Mohammad-Ali Amir-Moezzi, Christian Jambert, Qu’est-ce que le shî’isme ?
Majoritaires dans une région où se joue aujourd’hui la stabilité du monde, bien qu’ils soient minoritaires si l’on considère la totalité du monde musulman, les shî’ites restent mal connus. Confondus le plus souvent avec les intégristes sunnites, ou même avec les tenants du wahhabisme militant, leurs adversaires, ils subissent logiquement les effets dévastateurs de certaines images venues d’Iran ou d’ailleurs, images de l’oppression des femmes, d’intolérance religieuse, d’obscurantisme et de totalitarisme. Écrit à l’intention du public cultivé, cet ouvrage rassemble et présente l’essentiel de ce qu’il faut connaître du shî’isme, non sans proposer une analyse des processus qui ont conduit une religion essentiellement ésotérique et mystique à se transmuer en théologie politique. En refermant ce livre, le lecteur n’ignorera plus rien des fondements doctrinaux du shî’isme, de la généalogie de ses maîtres (depuis Ali, le gendre de Mahomet), de ses sources (Coran et hadith), de son évolution historique (des grandes scissions qu’il a connues, donc), de sa philosophie, enfin. Le tout écrit d’une plume acérée, portée par une érudition vraie.

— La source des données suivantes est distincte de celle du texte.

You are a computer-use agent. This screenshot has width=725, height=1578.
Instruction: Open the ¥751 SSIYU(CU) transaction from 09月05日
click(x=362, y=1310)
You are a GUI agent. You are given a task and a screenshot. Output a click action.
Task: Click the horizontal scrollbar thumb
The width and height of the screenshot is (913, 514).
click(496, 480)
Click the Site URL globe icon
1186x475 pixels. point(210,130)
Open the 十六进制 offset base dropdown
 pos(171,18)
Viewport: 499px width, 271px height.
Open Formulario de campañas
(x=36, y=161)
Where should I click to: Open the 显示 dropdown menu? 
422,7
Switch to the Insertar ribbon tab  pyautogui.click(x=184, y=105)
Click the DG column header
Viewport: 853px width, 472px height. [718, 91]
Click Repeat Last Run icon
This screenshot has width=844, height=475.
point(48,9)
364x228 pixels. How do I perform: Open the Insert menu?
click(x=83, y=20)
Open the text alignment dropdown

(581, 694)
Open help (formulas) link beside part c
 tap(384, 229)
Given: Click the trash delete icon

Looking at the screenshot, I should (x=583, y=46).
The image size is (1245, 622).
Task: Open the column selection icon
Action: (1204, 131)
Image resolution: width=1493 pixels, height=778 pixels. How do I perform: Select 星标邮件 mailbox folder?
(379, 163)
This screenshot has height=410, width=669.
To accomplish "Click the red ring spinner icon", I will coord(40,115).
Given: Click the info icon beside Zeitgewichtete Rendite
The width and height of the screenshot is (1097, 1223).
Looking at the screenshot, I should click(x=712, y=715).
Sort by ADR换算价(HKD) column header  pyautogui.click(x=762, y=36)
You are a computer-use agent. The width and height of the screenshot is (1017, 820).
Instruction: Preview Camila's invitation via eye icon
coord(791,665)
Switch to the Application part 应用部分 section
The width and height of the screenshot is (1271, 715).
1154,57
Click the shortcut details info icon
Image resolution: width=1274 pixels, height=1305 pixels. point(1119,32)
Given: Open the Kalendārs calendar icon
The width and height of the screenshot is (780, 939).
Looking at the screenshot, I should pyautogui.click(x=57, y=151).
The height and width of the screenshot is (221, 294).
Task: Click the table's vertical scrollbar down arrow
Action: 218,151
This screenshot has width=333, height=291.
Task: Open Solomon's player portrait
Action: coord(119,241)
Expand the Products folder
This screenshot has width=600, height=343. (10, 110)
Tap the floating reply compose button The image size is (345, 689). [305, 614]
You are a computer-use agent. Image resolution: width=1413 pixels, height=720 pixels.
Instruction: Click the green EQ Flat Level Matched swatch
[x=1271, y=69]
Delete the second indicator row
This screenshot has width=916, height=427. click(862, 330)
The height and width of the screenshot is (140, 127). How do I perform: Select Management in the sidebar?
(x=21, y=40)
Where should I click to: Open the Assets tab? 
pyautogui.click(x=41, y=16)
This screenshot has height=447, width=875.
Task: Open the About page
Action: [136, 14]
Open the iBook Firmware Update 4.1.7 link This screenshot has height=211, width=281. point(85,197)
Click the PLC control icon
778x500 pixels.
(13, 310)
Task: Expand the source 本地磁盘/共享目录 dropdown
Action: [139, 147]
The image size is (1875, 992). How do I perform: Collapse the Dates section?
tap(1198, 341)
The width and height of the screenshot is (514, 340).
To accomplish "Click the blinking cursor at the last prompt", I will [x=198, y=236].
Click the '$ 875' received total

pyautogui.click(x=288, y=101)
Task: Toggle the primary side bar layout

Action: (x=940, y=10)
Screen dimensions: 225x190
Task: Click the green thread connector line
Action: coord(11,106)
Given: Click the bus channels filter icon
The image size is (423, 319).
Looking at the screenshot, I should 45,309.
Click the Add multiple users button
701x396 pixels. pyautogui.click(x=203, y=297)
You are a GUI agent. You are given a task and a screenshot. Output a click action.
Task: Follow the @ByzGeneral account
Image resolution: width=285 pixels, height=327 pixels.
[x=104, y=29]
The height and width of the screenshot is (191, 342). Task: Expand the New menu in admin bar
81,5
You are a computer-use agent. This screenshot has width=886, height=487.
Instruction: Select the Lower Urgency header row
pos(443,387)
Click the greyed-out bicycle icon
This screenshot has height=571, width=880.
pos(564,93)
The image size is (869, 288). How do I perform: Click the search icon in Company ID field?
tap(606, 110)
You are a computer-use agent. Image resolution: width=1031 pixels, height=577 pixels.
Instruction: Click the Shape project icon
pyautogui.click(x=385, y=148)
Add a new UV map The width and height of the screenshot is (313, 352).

François Thual, Géopolitique du chiisme
Sur un milliard de musulman, environ cent quarante millions sont des chiites. Si les tensions qui aujourd’hui embrasent le monde ne sont pas liées directement à l’islam chiite, ce courant est une composant essentielle à l’intérieur de l’espace musulman, et dans les zones où il est en contact avec d’autres religions. En Irak, les chiites demeurent un facteur d’instabilité. Au Liban, le Hezbollah (chiite) continue de menacer Israël. En Syrie, après la mort du président Assad, la minorité alaouite (chiite) conserve son influence sui l’État. L’Iran est toujours dans les mains du clergé chiite. En Afghanistan, depuis leur prise du pouvoir, les talibans persécutent la minorité chiite. Au Pakistan, on assiste à de sanglants affrontements entre sunnites et chiites, notamment dans la région de Karachi. Enfin, il faut savoir qu’un chiite sur trois vit dans la région Inde-Pakistan-Bangladesh, qui, après l’attentat du 11 septembre à New York, est devenue la zone géopolitique la plus instable de la planète. Précis d’histoire religieuse et ouvrage d’initiation stratégique, ce livre apporte des réponses précises aux questions que la spécificité chiite pose au Moyen-Orient et dans les régions qui lui sont proches.